> [Source extract]
····················
Training time analysis further supports the practical advantages of GRL-TE. While both GRL-TE and Teal adopt a fixed training strategy with 3 episodes, significant differences in training efficiency exist. In small-scale networks, GRL-TE and Figret have similar training times (1.7691 s and 1.7310 s on B4, respectively), both outperforming Teal (3.8889 s). As network size increases, GRL-TE’s advantage becomes more apparent: on Cogentco, GRL-TE requires only 5.9887 s, while Teal requires 7.4749 s; on the largest networks, GRL-TE trains in 70.4 s on Kdl and 218 s on ASN, while Teal requires 99.7s and 263.8 s, and Figret requires 829.92 s on Kdl and is unable to train on ASN.
For production environments requiring real-time TE, especially in large-scale networks with dynamic traffic patterns, GRL-TE offers a practical solution. It balances performance, computational efficiency, and constraint satisfaction: (1) It provides a speedup by several orders of magnitude at the cost of some performance loss in large-scale networks; (2) Its reasonable training time allows models to be periodically updated to adapt to network changes. In particular, for large-scale networks requiring frequent recalculation of traffic allocations, GRL-TE’s ability to generate feasible solutions within seconds makes it the only practical choice.
Conclusion
This article presents GRL-TE, a graph-based RL framework for TE in large-scale WANs. By combining TopoFlowNet for feature extraction, a one-step A2C mechanism for traffic allocation, and ADMM for constraint refinement, GRL-TE addresses the scalability challenges faced by traditional optimization-based TE methods.
The proposed TopoFlowNet architecture models WANs as bipartite graphs, enabling efficient information propagation between paths and links through GINConv layers, while MLP modules coordinate traffic distribution among candidate paths. This design allows the framework to capture both network topology constraints and traffic demand patterns. The integration with a one-step A2C mechanism simplifies the training process by focusing on immediate rewards, which aligns well with the nature of TE decisions. ADMM further refines the DRL-generated allocations to improve constraint satisfaction.
Experimental evaluation on six real-world topologies demonstrates that GRL-TE achieves competitive performance compared to existing methods. On average, GRL-TE attains 89.36% demand satisfaction across all tested networks, outperforming learning-based baselines while providing significant computational speedups over LP solvers in large-scale scenarios. The framework shows reasonable robustness to link failures and maintains stable performance across different network scales.
····················
> [Data supplied]
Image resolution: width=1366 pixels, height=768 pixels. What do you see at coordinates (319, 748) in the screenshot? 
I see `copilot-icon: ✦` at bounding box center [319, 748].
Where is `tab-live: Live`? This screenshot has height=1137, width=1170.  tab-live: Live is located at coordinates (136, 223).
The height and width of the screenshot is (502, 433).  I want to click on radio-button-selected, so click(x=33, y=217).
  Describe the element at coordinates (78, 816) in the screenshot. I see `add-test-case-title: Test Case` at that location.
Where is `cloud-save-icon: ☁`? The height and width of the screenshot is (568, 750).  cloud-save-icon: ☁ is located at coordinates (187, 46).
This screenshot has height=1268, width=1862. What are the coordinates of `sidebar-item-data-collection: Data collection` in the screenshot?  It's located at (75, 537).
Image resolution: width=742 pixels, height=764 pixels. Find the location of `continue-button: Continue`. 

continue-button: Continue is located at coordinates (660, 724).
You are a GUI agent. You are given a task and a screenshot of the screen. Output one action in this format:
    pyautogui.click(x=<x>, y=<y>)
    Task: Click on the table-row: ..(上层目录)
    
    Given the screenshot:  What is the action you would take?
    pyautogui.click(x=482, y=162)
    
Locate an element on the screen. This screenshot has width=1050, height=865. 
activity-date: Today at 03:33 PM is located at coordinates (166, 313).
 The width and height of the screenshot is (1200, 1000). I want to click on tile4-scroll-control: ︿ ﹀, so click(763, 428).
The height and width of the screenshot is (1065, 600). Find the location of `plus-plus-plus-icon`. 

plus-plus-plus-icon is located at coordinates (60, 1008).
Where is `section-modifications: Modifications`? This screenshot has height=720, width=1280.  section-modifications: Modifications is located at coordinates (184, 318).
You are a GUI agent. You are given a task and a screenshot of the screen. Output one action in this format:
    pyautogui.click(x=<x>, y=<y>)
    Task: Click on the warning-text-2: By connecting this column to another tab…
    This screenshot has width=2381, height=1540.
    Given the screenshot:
····················
> [Actions to take]
**a.** Arrange the records, from their first line through the line containing "This screenshot has height=1268, width=1862.", as a Markdown table with the columns Number and Record line, omitting blank lines.
**b.** Pick up the text on GRL-TE for traffic engineering and continue it from its final sentence.
The records bear no relation to the text on GRL-TE for traffic engineering.

> [Answers given]
**a.**
| Number | Record line |
|---|---|
| 1 | Image resolution: width=1366 pixels, height=768 pixels. What do you see at coordinates (319, 748) in the screenshot?  |
| 2 | I see `copilot-icon: ✦` at bounding box center [319, 748]. |
| 3 | Where is `tab-live: Live`? This screenshot has height=1137, width=1170.  tab-live: Live is located at coordinates (136, 223). |
| 4 | The height and width of the screenshot is (502, 433).  I want to click on radio-button-selected, so click(x=33, y=217). |
| 5 |   Describe the element at coordinates (78, 816) in the screenshot. I see `add-test-case-title: Test Case` at that location. |
| 6 | Where is `cloud-save-icon: ☁`? The height and width of the screenshot is (568, 750).  cloud-save-icon: ☁ is located at coordinates (187, 46). |
| 7 | This screenshot has height=1268, width=1862. What are the coordinates of `sidebar-item-data-collection: Data collection` in the screenshot?  It's located at (75, 537). |

**b.**
Looking ahead, future research can extend GRL-TE in several directions. Multi-objective optimization incorporating factors such as latency, jitter, and energy consumption could address a broader range of demands in WAN traffic scheduling through carefully designed composite reward functions.
Additionally, enhancing GRL-TE’s adaptability and ro-bustness presents important research opportunities. Inspired by recent advances in uncertainty modeling, such as the variance-constrained approaches in device-free localization (Zhang et al. 2023), incorporating uncertainty-aware mechanisms could help GRL-TE better handle incomplete or noisy network state information in dynamic WAN environments. Furthermore, drawing insights from online learning techniques successfully applied in Wi-Fi-based positioning systems (Zhang et al. 2025), future versions of GRL-TE could dynamically adapt to evolving network topologies and traffic patterns without requiring extensive retraining.
By addressing these directions and leveraging cross-domain insights, GRL-TE can evolve into a more robust and adaptive solution for next-generation network infrastructure, capable of handling the increasing complexity and dynamism of modern WANs.
Acknowledgements
This work was supported by the National Key Research and Development Program of China (No.2022YFB2901400, 2023YFB2904100).
Author Contributions
Conceptualization: Chaowei Tang; Methodology: Jingwen Lu, Chaowei Tang; Formal analysis and investigation: Jingwen Lu, Wenyu Ma; Writing – original draft preparation: Jingwen Lu; Writing – review and editing: Chaowei Tang, Wenjuan Xing; Funding acquisition: Chaowei Tang, Wenjuan Xing; Resources: Wenjuan Xing; Supervision: Chaowei Tang. All authors read and approved the final manuscript.
Availability of Data and Material
Publicly available datasets were used in this study, including WAN topologies such as B4, UsCarrier, Kdl, ASN, GÉANT, and Cogentco. These datasets are cited in the manuscript and accessible via the referenced sources. Additional supporting data are available from the corresponding author upon reasonable request.
Declarations
Competing Interests
The authors declare that they have no known competing financial interests or personal relationships that could have appeared to influence the work reported in this paper.
Publisher's Note
Springer Nature remains neutral with regard to jurisdictional claims in published maps and institutional affiliations.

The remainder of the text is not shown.